I was very impressed with the NatWest tech team who spoke at the DataDog Summit. They were doing some really cool stuff with Kubernetes and DataDog at the investment bank. It looks like the retail bank is far behind. Scott Marca, Group CIO of NatWest, described new things they were doing that banks such as Monzo have been doing for a long time now.

The Joy of Severless.Net

The community lounge was packed. Even though extra headphones were supplied, there weren’t enough and my only option was to read auto generated subtitles, which meant it was difficult to read the slides at the same time.

Mathew Wilson was really engaging  and the talk was excellent. He told us about a client who insisted on them using .Net for a serverless project. .Net is known for having a slow startup time, so isn’t ideal for Lambdas. Mathew told us how they solved this problem with AOT  and some of the problems and advantages that came with it.

Good talk, but I think I’ll be sticking with TypeScript.

Everything Everywhere, All at Once: Simplifying the Path to a Greener Grid with Mercury

The Mercury Consortium is creating a way that all smart devices can communicate so that surplus energy can be used rather than lost. For example, when the wind is blowing or the sun is shining and there isn’t enough demand from the grid, it could be used to charge a solar battery in your house or your electric car.

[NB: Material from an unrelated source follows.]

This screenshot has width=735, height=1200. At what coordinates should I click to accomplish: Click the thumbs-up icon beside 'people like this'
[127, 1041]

This is a really good idea. The introduction explained the idea really well, but the panel discussion afterwards just reinforced it and described some of the uptake.

Lessons Learnt from Maintaining Serverless Applications

The community lounge was overflowing again and I thought it was going to be another case of reading the subtitles. But when someone left before the start and left their headphones on their chair, I was encouraged by those around me to grab them, which I did! All’s fair in love and war, right?

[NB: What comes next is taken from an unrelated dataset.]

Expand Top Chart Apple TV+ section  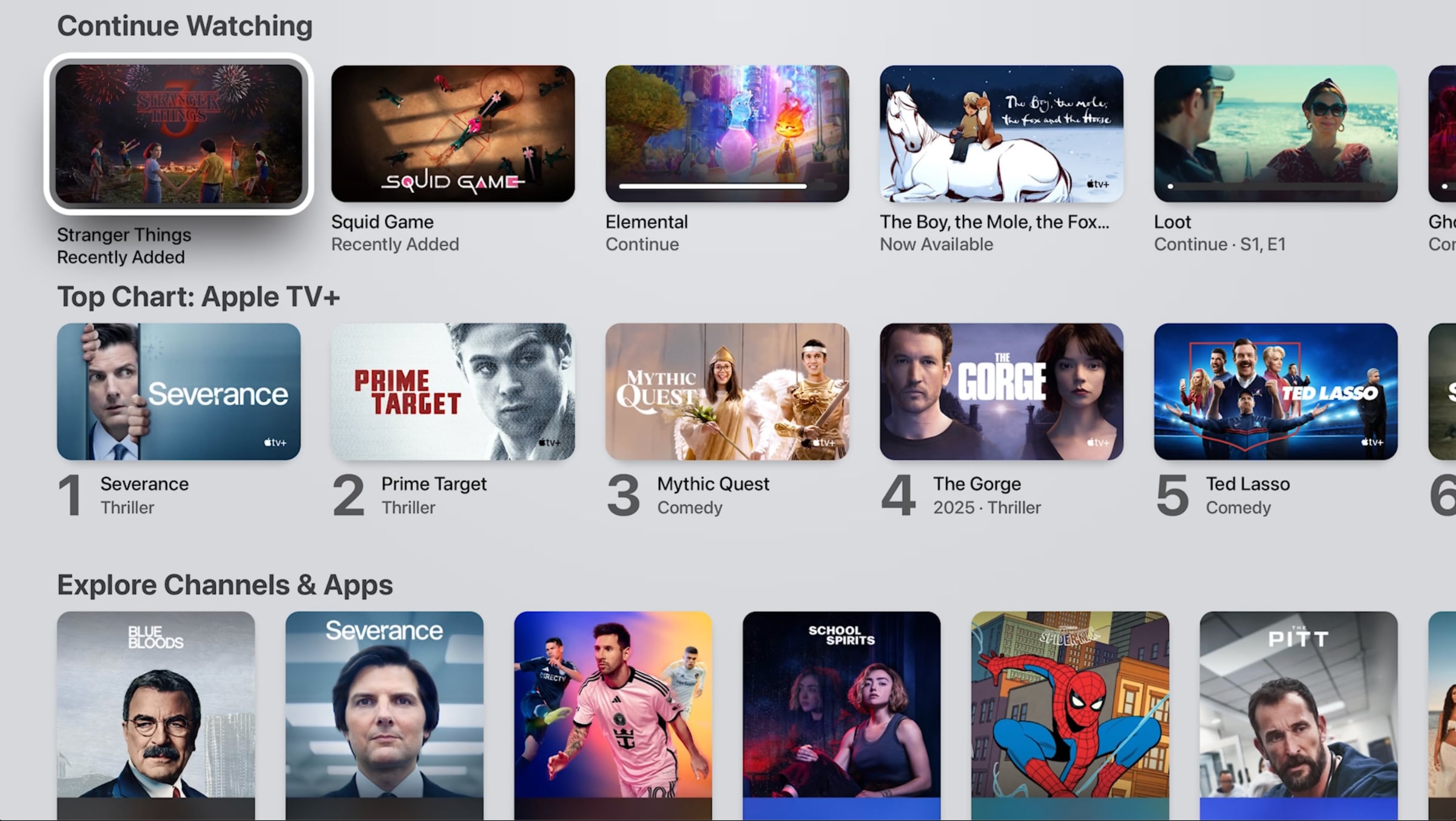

It turns out Niall Keys works with Mathew Wilson and is also a fantastic speaker. He gave us his 7 tips for maintaining Lambdas in production. I completely failed to take a photograph of the list or to remember 5 of them. One I remembered is to always update your Lambda’s dependencies and runtime as, in some cases, when they are no longer supported Amazon can prevent your Lambda from running.  The other was to know your resource limits. For example your step functions might stop if you reach the AWS invocation limit.

Nial was clearly obsessed with Step Functions, which was really infectious and I’ve added them to my list of things to learn more about.

AWS infrastructure as code: A year in review

This was a solid talk about a company’s move from shipping zipped docker images which contained a ruby on rails app, a postgres database and a cache service, to hosting that image on an EC2 instance and then going cloud native. It was a good story and I am sure inspiring for people who haven’t yet made that cloud native leap.

Iceland.co.uk: Boosting Sales with Hyper-Personalized Recommendations

The team from Iceland and AWS gave a good description of how to get personalised recommendations wrong. For example, someone who has just bought a fridge is unlikely to want to buy another anytime soon. This can be improved by taking a customer's previous purchases into account, but also using a little bit of intelligence like suggesting ice cream in summer and soup in winter.

This talk was full of infrastructure diagrams. Who doesn’t love a diagram?! Iceland is using Amazon Personalize which you seem to be able to just throw data into and get good recommendations out of. I was pleased to see the emphasis on measuring the performance of the output.

Amazon Personalize is another thing I'll be looking into in more detail.